In late March, Tashnag officially announced that it would remain with
the opposition, albeit with two minor caveats. In the 8-seat Metn
district, Tashnag instructed its constituents to vote for Murr alone,
but not for the other candidates on his list. In exchange, March 14 did
not field a candidate for the district's Armenian seat, allowing an
uncontested victory for Pakradounian. In addition, by prior arrangement,
pro-Tashnag candidate Arthur Nazarian and Hunshak candidate Sebouh
Kalbakian were elected uncontested in Beirut's second district, in
conformity with the Doha Accord.
It is not entirely clear what reasoning lay behind Tashnag's choice. It
is difficult to justify the decision purely in terms of narrow electoral
self-interest. Although two of its candidates won uncontested victories,
the other three - Freij Saboungian and Krikor Calouste in Beirut's first
district, and Kasarji in Zahleh - faced difficult electoral battles (and
ultimately lost).[14] Had Tashnag aligned with March 14, it would have
had a strong chance of winning four seats.
Pakradounian called the decision to stick with Aoun "a response to the
[March 14] policy of marginalizing Armenians,"[15] and it is probably
true that Armenian resentment tipped the scales.

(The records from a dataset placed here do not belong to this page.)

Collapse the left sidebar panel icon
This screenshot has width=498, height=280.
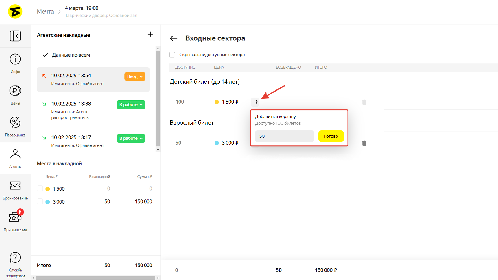click(15, 36)
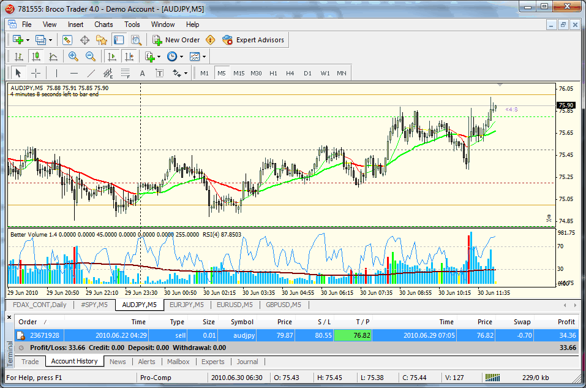Open the Charts menu
The image size is (586, 388).
103,25
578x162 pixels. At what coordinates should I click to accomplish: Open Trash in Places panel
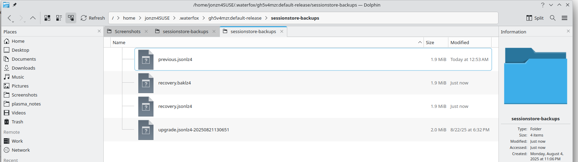click(x=17, y=122)
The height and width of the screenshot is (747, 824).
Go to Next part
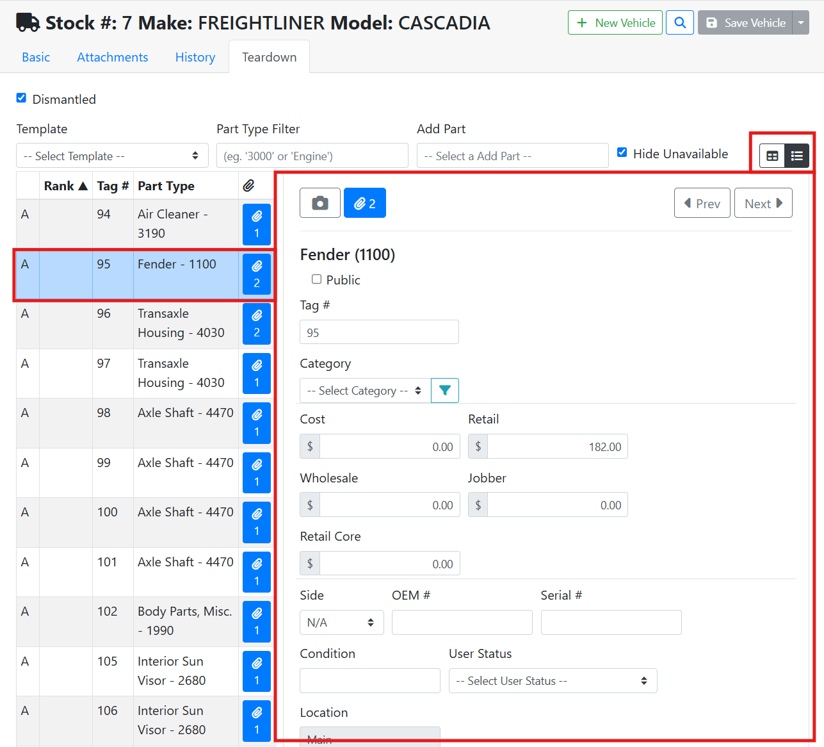[763, 203]
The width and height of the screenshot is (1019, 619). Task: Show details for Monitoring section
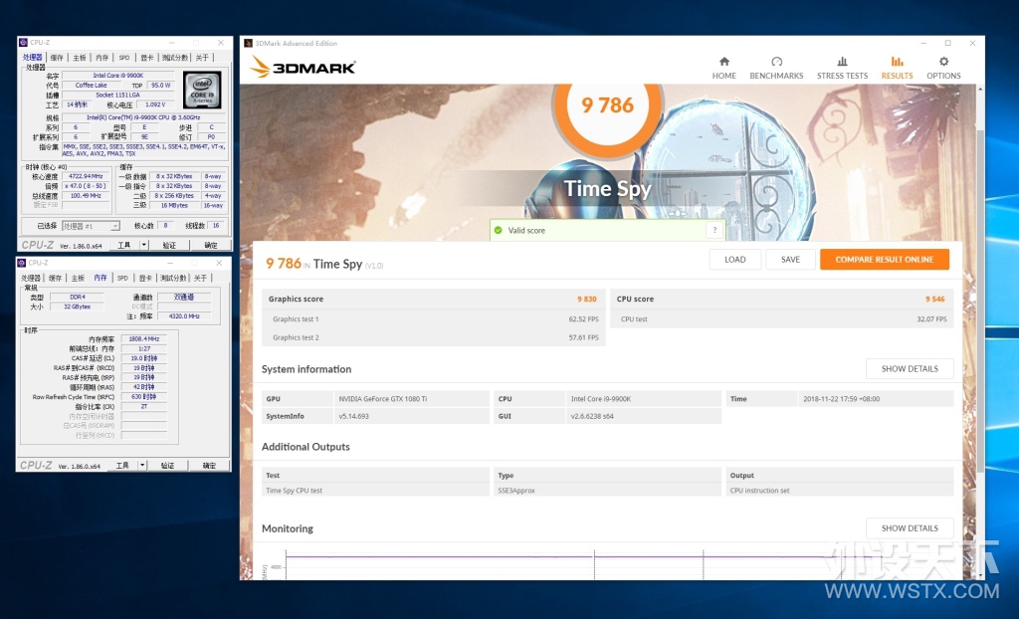tap(910, 528)
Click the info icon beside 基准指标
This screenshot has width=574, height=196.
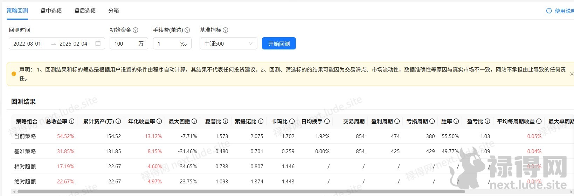coord(226,30)
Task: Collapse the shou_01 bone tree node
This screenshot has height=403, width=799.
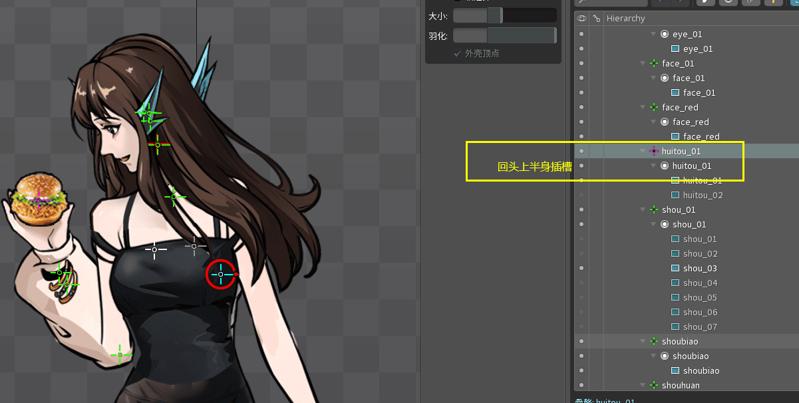Action: (x=643, y=210)
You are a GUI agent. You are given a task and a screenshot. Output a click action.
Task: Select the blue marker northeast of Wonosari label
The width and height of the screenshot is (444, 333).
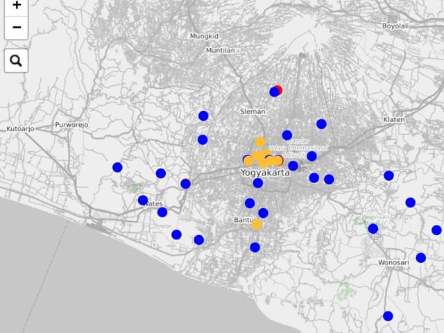[x=420, y=257]
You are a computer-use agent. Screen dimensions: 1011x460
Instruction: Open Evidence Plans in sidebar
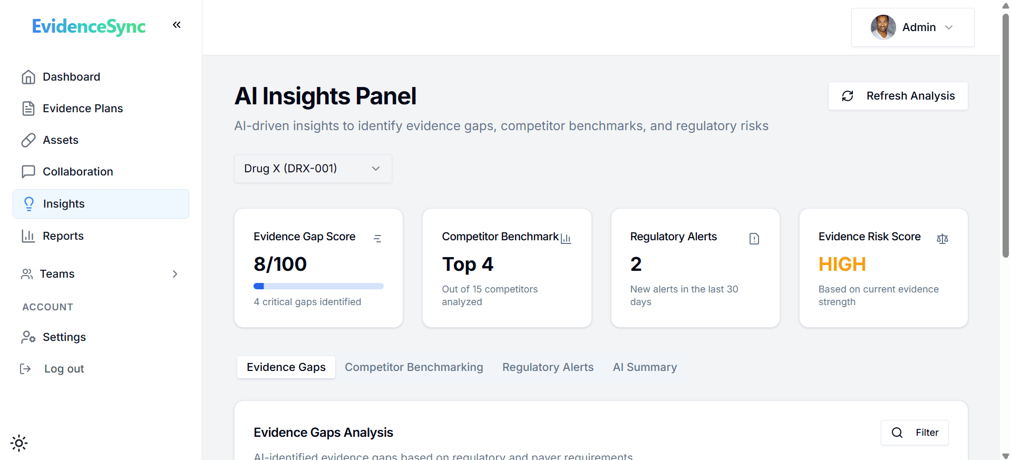[x=82, y=109]
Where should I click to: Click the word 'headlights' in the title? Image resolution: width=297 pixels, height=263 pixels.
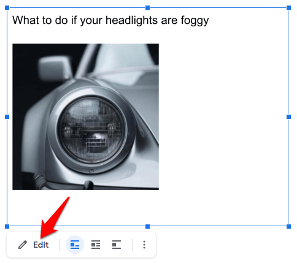(131, 20)
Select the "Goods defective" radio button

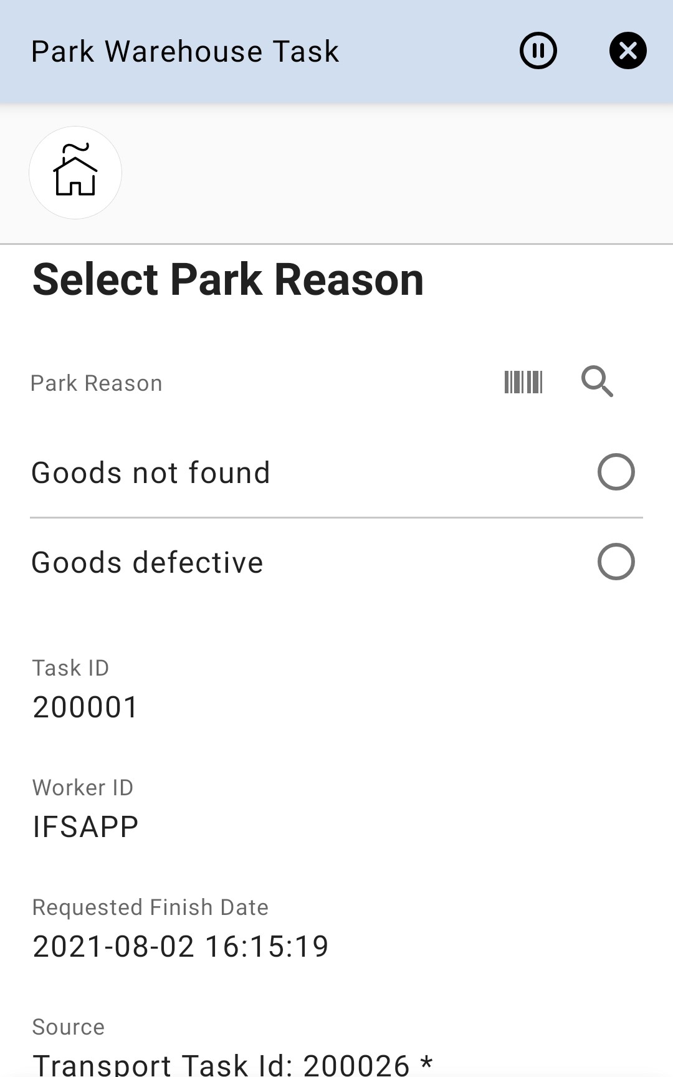point(616,562)
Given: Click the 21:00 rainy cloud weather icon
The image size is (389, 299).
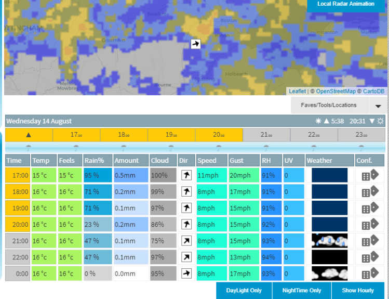Looking at the screenshot, I should coord(329,241).
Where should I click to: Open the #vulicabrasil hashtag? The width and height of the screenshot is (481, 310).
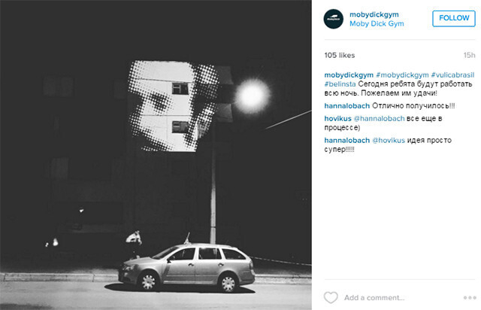452,75
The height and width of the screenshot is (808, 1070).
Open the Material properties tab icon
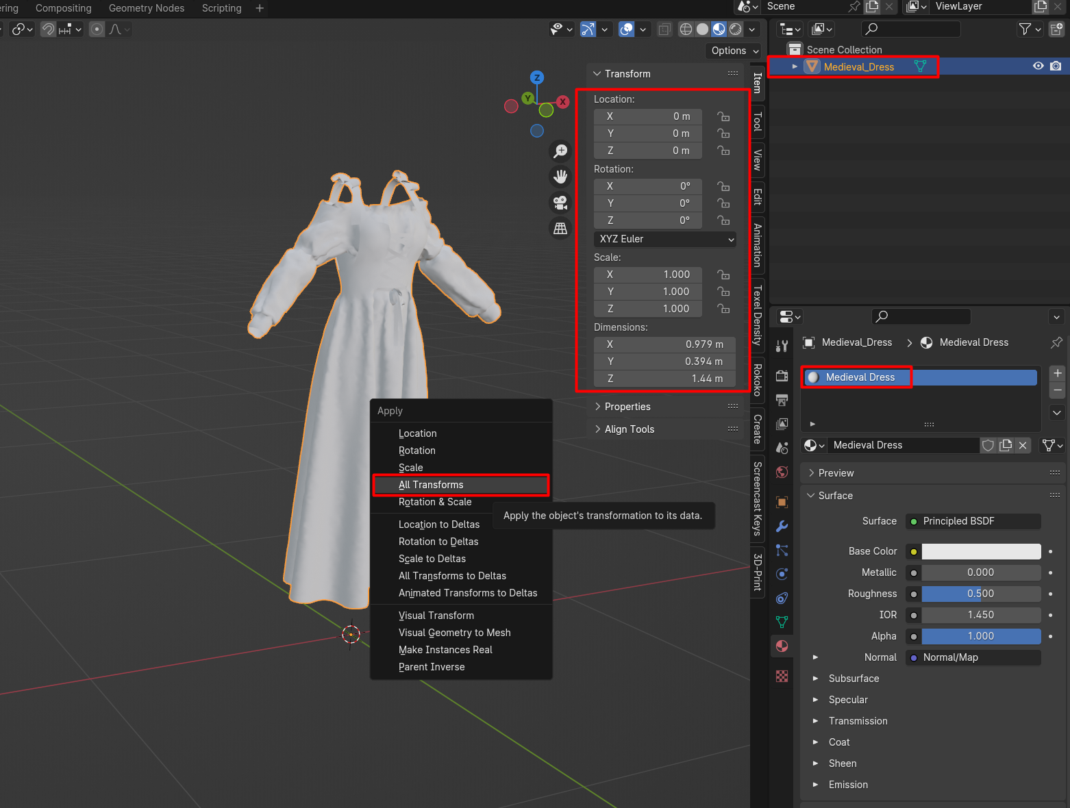782,646
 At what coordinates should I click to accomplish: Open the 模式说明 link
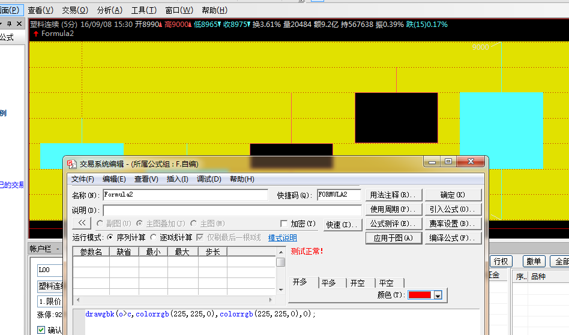tap(282, 238)
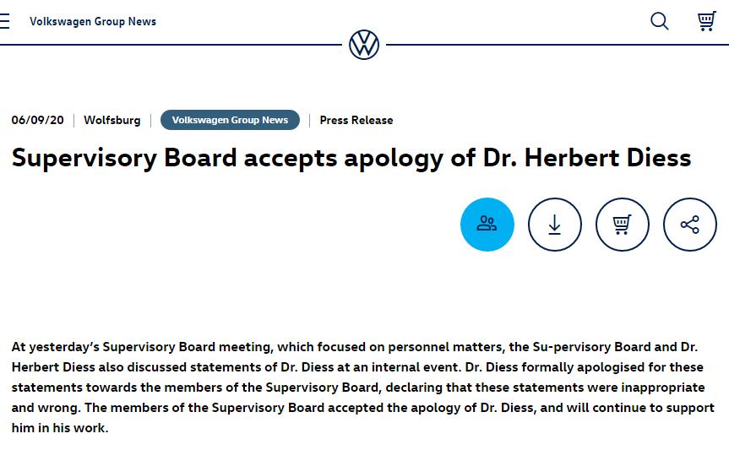Screen dimensions: 729x450
Task: Add article to cart using round cart button
Action: (x=623, y=225)
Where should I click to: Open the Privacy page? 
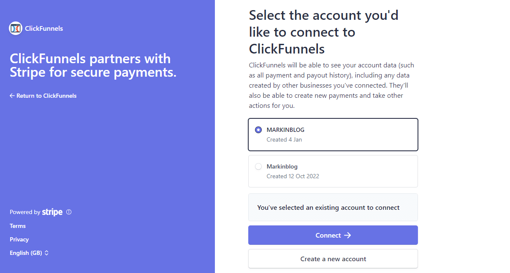tap(19, 239)
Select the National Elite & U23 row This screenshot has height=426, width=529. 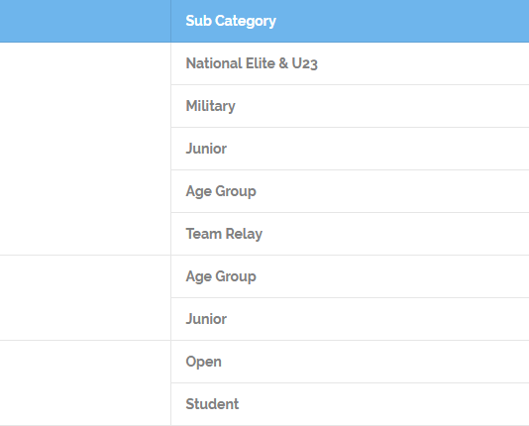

Gemayel did not help
matters by publicly warning the party that he would run a "closed list"
in Metn (i.e. including an Armenian candidate), if an agreement could
not be reached with Tashnag. Aoun smartly avoided so much as a hint of
intimidation, and it paid off.
The election was fiercely contested, with both coalitions spending a
considerable amount of money on Armenian language media advertising. Due
to the opposition's unexpected loss in Zahleh (alongside its expected
loss in Beirut I), Tashnag ended up with just two seats, in Metn and
Beirut II. Its support for Aoun was critical to the opposition's capture
of six out of eight seats in Metn (Murr and Gemayel were the only March
14 candidates elected), though its formidable confessional mobilization
may have backfired in Zahleh by provoking Sunnis in the district to
close ranks, resulting in an opposition loss there. Nevertheless, as a
test of Tashnag's leverage over the Armenian community and ability to
mobilize its supporters to adhere to delicate alliances, the election
can be regarded as a success for the party.
Not surprisingly, there was much grumbling about Tashnag among March 14
Christian leaders after the vote. Murr lashed out at his former ally,
accusing it of threatening his Armenian "friends" to prevent them from
casting their votes in his favor and suggested that the "massive"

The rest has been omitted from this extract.